Other than the Gainiac I have various effects processors , Carvin Quad X tube Preamp, Yamaha PG1 preamp, and 5150 head. It's definitely on the low-end compared to the other amp choices available to me. If you want heavy, but not neccessarily modern high gain distortion real cheap, get one of these on eBay I think you'll be pleased. What I don't like about it is the lack of tonal variety. You really get only ONE distortion tone, the EQ works as expected, but there's no tone shaping whatsoever. You'll need to run it into a separate graphic or parametric EQ or sound enhancer (Aural exciter, BBE) for tone shaping. It annoyingly lacks a clean channel volume control and it actually lacks a power switch, so you'll likely just use a powerstrip switch in its place - it uses a "wall-wart" type transformer. If my Gainiac were lost or stolen, I wouldn't bother buying another as I have far better gear available.
Model Year: 1997
Where Obtained: ebay
It features 2 channels, though for some reason it lacks a volume control for the clean channel. If you want to actually use it as a 2 channel preamp you'll need the optional footswitch and you'll need to dial in your clean volume using your poweramp volume control first and then adjust the Gainiac drive channel volume accordingly. It uses a single 12AX7 tube which does seem to effect the sound (some say it's just for show). I've had to replace the tube and the distortion characteristics (more gain) changed when I put in a new tube. It's a really basic preamp, no midi or anything like that. The input/output plugs are all plastic and are secured with plastic nuts. The controls are basic: bass, mid (Sweep), treble, volume and gain for Drive channel. Clean channel simply has Bass and treble controls. You can switch the channels using the little channel button on the front of the unit or a standard one-button footswitch.

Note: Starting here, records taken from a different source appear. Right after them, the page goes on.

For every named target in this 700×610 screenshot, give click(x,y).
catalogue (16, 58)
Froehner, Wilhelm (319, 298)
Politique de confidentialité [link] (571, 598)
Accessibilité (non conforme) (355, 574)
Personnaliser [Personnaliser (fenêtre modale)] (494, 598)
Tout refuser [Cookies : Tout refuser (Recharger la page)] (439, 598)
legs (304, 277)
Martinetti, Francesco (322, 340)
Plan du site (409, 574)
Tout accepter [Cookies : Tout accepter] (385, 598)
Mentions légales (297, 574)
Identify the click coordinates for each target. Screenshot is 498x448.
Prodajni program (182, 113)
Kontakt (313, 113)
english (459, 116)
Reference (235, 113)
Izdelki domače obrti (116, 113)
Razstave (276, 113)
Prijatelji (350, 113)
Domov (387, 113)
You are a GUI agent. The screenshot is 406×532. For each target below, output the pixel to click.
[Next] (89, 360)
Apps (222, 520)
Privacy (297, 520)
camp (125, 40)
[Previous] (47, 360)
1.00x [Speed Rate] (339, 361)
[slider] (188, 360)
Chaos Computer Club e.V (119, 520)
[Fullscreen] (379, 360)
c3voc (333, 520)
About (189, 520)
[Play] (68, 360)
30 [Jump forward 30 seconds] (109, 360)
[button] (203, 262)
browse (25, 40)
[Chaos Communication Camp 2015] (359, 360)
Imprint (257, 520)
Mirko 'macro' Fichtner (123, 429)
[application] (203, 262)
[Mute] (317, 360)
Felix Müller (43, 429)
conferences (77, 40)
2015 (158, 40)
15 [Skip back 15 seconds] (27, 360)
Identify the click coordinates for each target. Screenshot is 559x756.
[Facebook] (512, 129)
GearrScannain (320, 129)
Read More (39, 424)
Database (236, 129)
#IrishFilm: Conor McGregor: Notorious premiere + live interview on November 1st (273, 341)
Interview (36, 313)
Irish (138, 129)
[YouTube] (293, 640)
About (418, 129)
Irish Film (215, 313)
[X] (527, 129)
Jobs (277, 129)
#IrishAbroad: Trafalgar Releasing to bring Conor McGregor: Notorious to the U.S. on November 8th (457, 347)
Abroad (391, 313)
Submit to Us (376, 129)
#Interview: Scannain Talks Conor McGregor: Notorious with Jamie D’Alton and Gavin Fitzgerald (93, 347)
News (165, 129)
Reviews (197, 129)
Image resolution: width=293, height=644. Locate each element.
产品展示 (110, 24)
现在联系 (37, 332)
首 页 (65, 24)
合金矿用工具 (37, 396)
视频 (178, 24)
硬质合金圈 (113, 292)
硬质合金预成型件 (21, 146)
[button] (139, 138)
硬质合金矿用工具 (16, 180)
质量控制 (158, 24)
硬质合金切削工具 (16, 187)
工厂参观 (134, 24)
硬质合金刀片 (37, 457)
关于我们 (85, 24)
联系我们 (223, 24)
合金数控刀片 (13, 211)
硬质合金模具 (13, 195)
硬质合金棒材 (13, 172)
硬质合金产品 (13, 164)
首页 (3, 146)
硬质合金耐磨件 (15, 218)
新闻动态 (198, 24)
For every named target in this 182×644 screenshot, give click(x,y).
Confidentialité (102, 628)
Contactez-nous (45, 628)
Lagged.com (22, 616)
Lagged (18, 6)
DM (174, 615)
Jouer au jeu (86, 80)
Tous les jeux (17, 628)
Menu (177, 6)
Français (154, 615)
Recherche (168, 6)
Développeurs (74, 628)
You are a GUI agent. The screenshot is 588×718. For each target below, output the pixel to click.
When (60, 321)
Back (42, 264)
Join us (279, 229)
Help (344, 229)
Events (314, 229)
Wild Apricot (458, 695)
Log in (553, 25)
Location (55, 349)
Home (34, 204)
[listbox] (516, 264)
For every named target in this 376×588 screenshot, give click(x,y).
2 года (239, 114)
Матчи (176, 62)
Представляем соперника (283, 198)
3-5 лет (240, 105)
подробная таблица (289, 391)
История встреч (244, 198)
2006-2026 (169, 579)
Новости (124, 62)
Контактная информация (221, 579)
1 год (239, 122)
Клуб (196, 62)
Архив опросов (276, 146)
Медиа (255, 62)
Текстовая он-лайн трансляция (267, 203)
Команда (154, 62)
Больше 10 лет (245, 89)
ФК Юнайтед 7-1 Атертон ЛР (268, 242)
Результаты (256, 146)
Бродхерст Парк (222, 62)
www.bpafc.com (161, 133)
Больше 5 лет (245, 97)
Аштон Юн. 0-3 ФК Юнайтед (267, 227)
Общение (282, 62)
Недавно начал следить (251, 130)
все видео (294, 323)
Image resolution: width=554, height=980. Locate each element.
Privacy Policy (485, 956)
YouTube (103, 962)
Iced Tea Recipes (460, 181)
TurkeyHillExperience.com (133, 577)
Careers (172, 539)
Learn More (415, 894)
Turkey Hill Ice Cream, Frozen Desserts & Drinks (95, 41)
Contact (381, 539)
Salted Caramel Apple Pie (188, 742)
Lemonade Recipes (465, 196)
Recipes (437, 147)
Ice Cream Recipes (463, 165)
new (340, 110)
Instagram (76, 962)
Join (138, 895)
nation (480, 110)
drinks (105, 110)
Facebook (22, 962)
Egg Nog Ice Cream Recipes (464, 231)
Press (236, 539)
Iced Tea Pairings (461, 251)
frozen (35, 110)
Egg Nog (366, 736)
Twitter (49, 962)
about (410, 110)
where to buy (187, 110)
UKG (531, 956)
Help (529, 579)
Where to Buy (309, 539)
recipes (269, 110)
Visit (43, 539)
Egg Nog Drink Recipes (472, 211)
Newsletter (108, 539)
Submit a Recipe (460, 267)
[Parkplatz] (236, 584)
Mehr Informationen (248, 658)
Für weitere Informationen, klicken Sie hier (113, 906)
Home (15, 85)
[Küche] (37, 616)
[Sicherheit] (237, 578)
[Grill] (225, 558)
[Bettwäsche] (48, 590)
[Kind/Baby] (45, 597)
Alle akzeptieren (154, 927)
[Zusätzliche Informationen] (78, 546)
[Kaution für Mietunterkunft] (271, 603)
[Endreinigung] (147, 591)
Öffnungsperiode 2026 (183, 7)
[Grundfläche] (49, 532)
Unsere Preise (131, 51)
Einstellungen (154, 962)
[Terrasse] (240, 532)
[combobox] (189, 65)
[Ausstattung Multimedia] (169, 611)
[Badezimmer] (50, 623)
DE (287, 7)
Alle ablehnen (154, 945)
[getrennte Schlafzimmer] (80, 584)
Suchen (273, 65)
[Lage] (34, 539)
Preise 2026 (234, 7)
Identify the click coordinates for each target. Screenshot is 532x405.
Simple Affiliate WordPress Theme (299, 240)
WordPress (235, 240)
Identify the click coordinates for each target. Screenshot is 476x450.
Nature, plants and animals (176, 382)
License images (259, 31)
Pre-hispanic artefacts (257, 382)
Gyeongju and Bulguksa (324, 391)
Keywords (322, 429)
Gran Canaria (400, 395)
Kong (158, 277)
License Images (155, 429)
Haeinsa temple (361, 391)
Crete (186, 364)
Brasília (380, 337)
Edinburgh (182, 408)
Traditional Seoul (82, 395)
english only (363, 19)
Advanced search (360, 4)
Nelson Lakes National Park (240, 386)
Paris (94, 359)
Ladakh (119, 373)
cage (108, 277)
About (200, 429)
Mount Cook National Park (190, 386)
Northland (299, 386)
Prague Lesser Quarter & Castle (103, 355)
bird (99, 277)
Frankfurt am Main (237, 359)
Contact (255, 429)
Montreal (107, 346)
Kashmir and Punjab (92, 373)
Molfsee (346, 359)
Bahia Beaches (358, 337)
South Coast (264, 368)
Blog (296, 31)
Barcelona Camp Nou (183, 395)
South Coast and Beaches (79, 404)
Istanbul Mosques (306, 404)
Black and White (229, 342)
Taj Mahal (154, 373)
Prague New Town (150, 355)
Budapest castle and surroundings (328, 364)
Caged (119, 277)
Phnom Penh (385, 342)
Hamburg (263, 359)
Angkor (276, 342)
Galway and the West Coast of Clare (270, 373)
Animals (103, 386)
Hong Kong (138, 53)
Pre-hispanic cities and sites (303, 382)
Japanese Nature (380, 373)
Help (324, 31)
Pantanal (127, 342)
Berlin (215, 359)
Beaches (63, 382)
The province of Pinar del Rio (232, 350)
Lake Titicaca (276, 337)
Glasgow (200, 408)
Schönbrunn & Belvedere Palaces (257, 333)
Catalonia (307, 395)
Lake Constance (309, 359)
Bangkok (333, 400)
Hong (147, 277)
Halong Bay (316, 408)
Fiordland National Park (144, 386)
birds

These units seem to go for dirt cheap on eBay, but they actually don't sound too shabby. It's not really a high gain preamp and its distortion is nothing like say a MetalZone. But it does have a pretty decent tube-like distortion. At the price they're going for on eBay (well under $100) I think they're quite a nice value. You can get a pretty heavy distortion, appropriate for 80's metal, and really not that far off from Slayer type distortion, definitely no where near the articulation or cut of a Marshall though. The scoop (midrange control) could have been better designed as less than half of its rotation range results in a useable tone. Best to keep it between 9 and 1 o'clock range, or the tone will turn to thin. For the $51 I paid, I can't compain. The Drive channel gain range goes from slightly broken up, then quickly jumps to saturated, but smooth distortion. At the 12 O'clock position you're essetionally getting all the gain you're going to get from it, after that it just seems to get noisier. You will not get Mesa Recto type gain, not even close. More like Marshall, but very compressed, and has a sort of engaged wah like characteristic which I find fairly annoying.
At under $100 I think it's a nice buy just for its decent tube-like distortion. At over $100 there are far better choices like the legendary ADA MP1/MP2 or Peavey Rockmaster. Also look into the Rocktron Pro-GAP, they tend to be highly regarded.
Well, it's about as simple as a preamp gets - a no-brainer to use.
Well it's a rack unit so it should be sitting in a rack case. In a rack case I think it'll be safe, doesn't appear to be fragile. I can imagine the input/output plugs could break being that they're plastic, but I wouldn't worry about it. I've had a tube go out on it, but that happens. I would not be overly worried about its reliability at a gig, a decent quality tube should last years in this unit.